### Page extract:

--------

Greetings and welcome to my blog for this
Blog Action Day 2014.
My name is Rose Anderson and I’m a romance novelist. But my writing doesn’t stop there. My penchant for storytelling takes me across many genres, including children’s literature and historical non-fiction. I also blog a variety of thoughts each week. I consider myself to be a voracious learner — a dilettante in the truest sense of the word.
This year’s Blog Action Day is about inequality.
That’s a hard one. As I long considered today’s post, I found nailing it down to one facet of inequality is tricky. Just turn on the day’s news and get an earful. Inequality is all over and wears many faces.

--------

### Information shown:
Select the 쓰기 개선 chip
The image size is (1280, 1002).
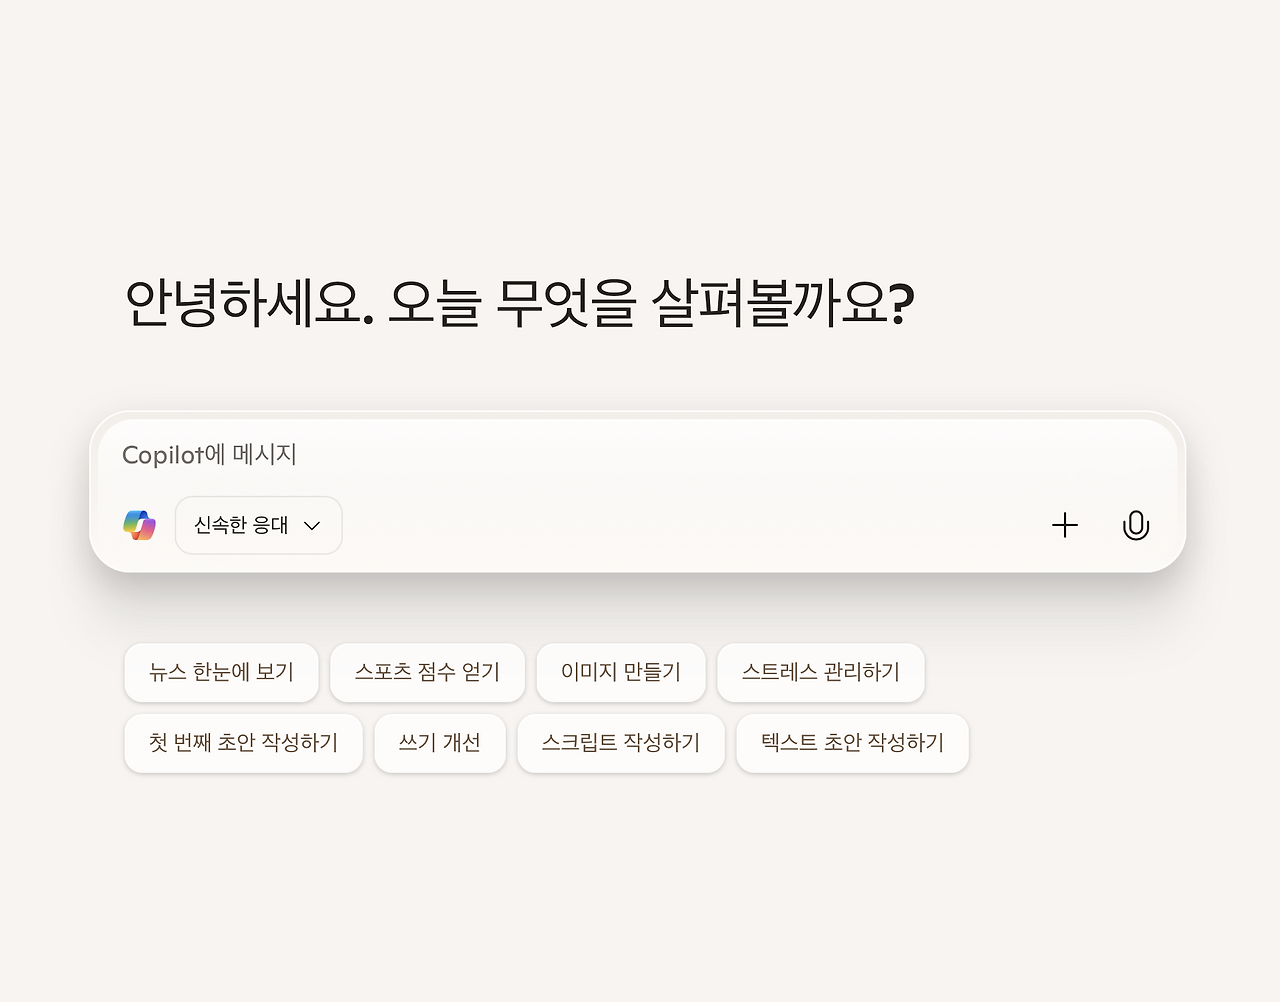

--------

### To-do list:
A – Decide whether each statement agrees with the blog post: (i) The writer is a romance novelist. (ii) This year's Blog Action Day is about climate. (iii) The writer found it easy to settle on one facet of inequality.
B – Besides romance, which two genres does the blog post name as part of the writer's storytelling?
C – Reproduce word for word the part of the blog post that begins at the words "Greetings and welcome" and stops after "wears many faces.".
Answer using only the blog post.

### Answer list:
A –
(i) Yes: "My name is Rose Anderson and I’m a romance novelist."
(ii) No: "This year’s Blog Action Day is about inequality."
(iii) No: "I found nailing it down to one facet of inequality is tricky."

B – Children’s literature and historical non-fiction.

C –
Greetings and welcome to my blog for this
Blog Action Day 2014.
My name is Rose Anderson and I’m a romance novelist. But my writing doesn’t stop there. My penchant for storytelling takes me across many genres, including children’s literature and historical non-fiction. I also blog a variety of thoughts each week. I consider myself to be a voracious learner — a dilettante in the truest sense of the word.
This year’s Blog Action Day is about inequality.
That’s a hard one. As I long considered today’s post, I found nailing it down to one facet of inequality is tricky. Just turn on the day’s news and get an earful. Inequality is all over and wears many faces.